The Road Haulage Association (RHA) has warned that Transport for London’s Direct Vision proposal from Transport for London (TfL) could result half the existing HGVs being banned from the capital’s streets.
TfL is developing Direct Vision Standard (DVS), a star rating system for lorries that, which it is hoped will significantly reduce the number of cyclists and pedestrians killed or seriously injured on the capital’s streets.
The DVS applies a star rating from 0 to 5 to every model of HGV, based on the level of vision the driver has directly from the cab. Zero star-rated HGVs will be banned from London’s roads from January 2020. From 2024 only vehicles achieving three stars or above – a good rating – will be permitted.
TfL launched a consultation last month.
The RHA says that during a meeting on 17 March, TfL estimated that some 35,000 trucks out of the 188,000 that enter London will be banned when the standard coms into effect in 2020. The total of non-compliant would rise to 94,000 by 2024, says the RHA.
While the TfL is developing a star rating from zero to five stars for trucks over 12 tonnes, the ratings have not yet been established.
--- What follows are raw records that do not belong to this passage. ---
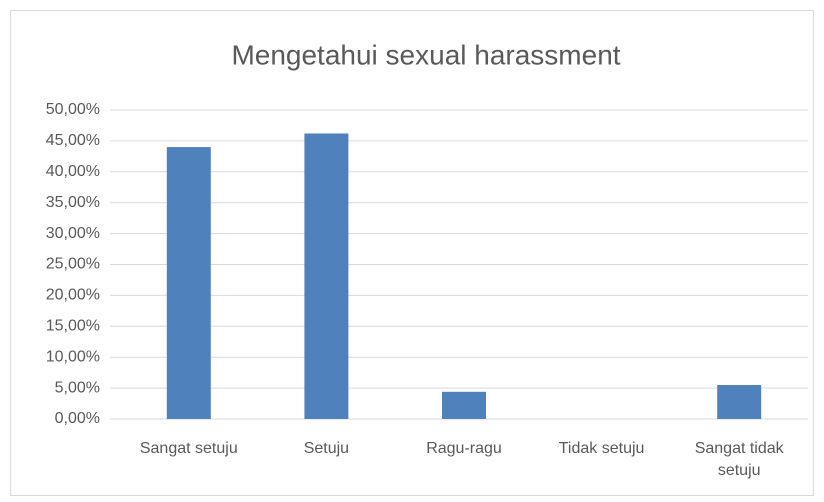 The image size is (824, 502). I want to click on y-tick-label: 40,00%, so click(73, 172).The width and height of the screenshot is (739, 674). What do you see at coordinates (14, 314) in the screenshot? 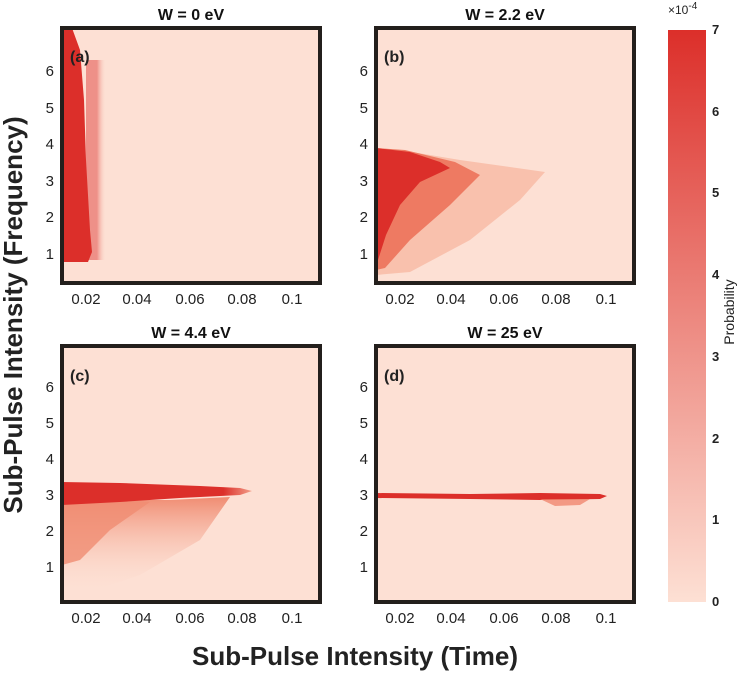
I see `y-axis-label: Sub-Pulse Intensity (Frequency)` at bounding box center [14, 314].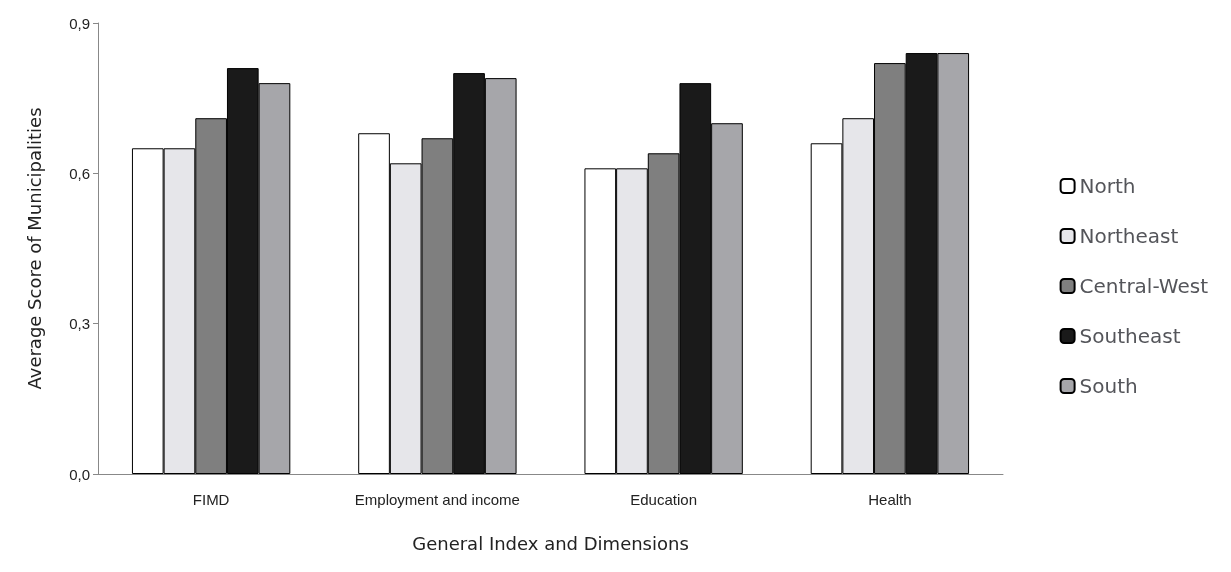  What do you see at coordinates (211, 500) in the screenshot?
I see `x-tick-label: FIMD` at bounding box center [211, 500].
However, TfL has confirmed that the standards will apply to both articulated and rigid vehicles.
The RHA says that hauliers and other stakeholders at the meeting pointed out that there is no certainty that they will be able to buy compliant vehicles in time and the value of new but non-compliant trucks could collapse.
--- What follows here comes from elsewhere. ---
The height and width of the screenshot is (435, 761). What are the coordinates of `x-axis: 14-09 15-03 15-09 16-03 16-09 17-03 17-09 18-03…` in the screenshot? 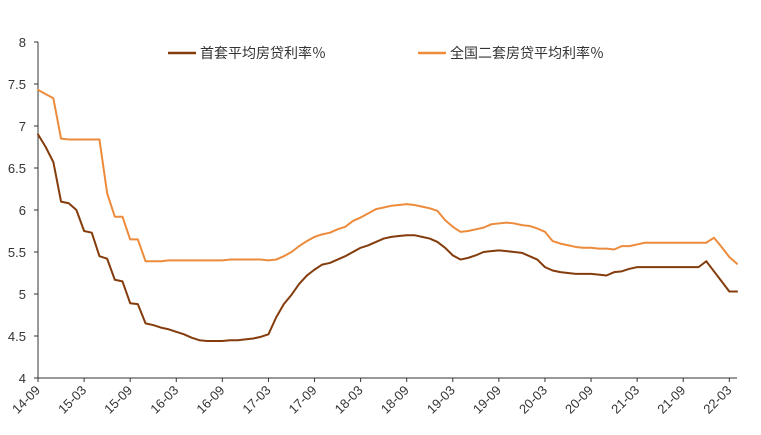 It's located at (373, 397).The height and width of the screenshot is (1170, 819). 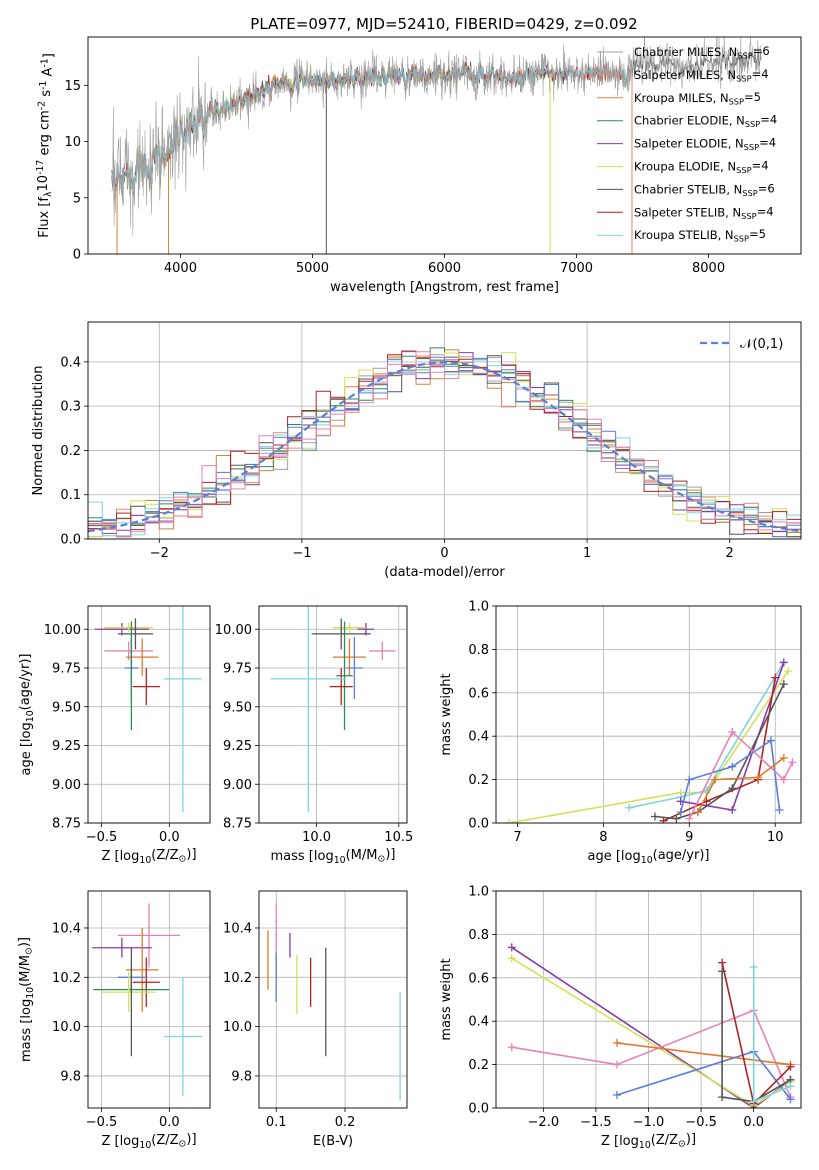 I want to click on x-tick-label: −1.5, so click(x=596, y=1122).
RHA chief executive Richard Burnett, said: “We consider these latest proposals to be unfair. They represent a U-turn in as much as the original plans were to specifically be aimed at increasing the safety of construction vehicles.
“Of course we understand the need to make the roads as safe as possible, but this proposal has run off the rails. It is simply not credible. It’s impossible for a haulier to buy a vehicle now that complies with TfL standards as no vehicle has been assessed against any standard.
“It is absurd to expect businesses to invest many tens of thousands of pounds in new, clean Euro VI vehicles only to have them banned by TfL in a little over two years time.”
TfL is expected to undertake the statutory consultation in the spring of 2018. The RHA said that TfL confirmed that “this is subject to government and European Commission support”, but it is not clear what approvals need to be given by these bodies, the RHA said.
Richard Burnett added: “This is a fiasco, it is shocking attack on business in the Capital. The cost of this will be met initially by road hauliers, but will eventually be picked up by the people of London. Businesses and people depend on lorries to deliver the goods they need, including the food we eat. It seems TfL is determined to undermine the competitiveness of London. The timings and requirements that are being specified are ridiculous.”